Church Investor Sues Wal-Mart Over Sale of Guns, ‘Offensive’ Music

By Dawn McCarty and | April 3, 2014

Wal-Mart Stores Inc.’s sale of sexually charged music and high-capacity weapons hurts the company’s image, an historic Wall Street church said in a lawsuit seeking to force a shareholder vote on tightening board oversight of products that offend “family values.”

Trinity Church Wall Street contends Wal-Mart, the world’s biggest retailer, is refusing to allow distribution of proxy material at its June 6 annual meeting on the music-and-weapons issue even though Trinity is a legitimate investor, according to a lawsuit filed today in federal court in Wilmington, Delaware.

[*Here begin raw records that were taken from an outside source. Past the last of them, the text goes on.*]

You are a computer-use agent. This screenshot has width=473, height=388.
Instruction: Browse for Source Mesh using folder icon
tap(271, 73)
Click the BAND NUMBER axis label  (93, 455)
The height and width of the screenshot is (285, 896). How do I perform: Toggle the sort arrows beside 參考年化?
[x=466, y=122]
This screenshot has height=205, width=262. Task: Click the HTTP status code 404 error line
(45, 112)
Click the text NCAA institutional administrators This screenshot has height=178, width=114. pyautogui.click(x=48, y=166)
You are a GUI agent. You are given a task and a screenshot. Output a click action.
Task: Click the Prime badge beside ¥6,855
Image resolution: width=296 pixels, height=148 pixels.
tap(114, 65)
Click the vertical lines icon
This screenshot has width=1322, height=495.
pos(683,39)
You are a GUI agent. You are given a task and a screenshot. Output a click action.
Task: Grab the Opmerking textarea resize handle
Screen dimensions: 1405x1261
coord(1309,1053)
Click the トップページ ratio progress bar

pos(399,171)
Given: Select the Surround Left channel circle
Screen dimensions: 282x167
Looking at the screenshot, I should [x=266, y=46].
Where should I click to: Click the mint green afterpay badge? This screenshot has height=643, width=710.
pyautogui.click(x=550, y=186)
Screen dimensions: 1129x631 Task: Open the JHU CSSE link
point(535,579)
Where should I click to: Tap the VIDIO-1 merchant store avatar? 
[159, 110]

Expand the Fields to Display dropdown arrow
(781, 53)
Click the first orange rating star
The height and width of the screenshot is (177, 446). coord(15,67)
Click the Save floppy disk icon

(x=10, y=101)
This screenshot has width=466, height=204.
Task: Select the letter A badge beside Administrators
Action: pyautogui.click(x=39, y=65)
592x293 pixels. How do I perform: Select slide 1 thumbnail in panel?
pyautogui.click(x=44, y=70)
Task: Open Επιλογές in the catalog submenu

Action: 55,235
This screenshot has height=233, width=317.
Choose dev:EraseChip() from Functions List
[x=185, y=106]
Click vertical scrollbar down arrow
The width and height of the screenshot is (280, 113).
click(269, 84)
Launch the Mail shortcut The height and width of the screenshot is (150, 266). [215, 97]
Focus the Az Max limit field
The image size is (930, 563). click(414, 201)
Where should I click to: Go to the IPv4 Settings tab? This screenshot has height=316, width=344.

The church is asking Wal-Mart in its proposed proxy statement to reconsider sales of items that may be dangerous to the public, may hurt the company’s reputation or offend family values — including weapons with clips holding more than 10 rounds that are “well suited to mass killing,” and music “that depicts violence or sex,” according to court papers.

Those high-capacity magazines reduce opportunities for victims in a mass shooting to flee or overwhelm a shooter while reloading, according to the church’s proposal cited in the complaint. Magazines holding 10 or more rounds have “enabled” mass killings including those in Newtown, Connecticut, and Columbine, Colorado, according to the proposal.

SEC Decision

“We are disappointed that Trinity chose to file this lawsuit demanding that Wal-Mart include a shareholder proposal that they submitted,” Randy Hargrove, a company spokesman, said in an interview. The suit disregards a staff decision at the Securities and Exchange Commission that its rules permit Wal- Mart to exclude Trinity’s proposal, he said.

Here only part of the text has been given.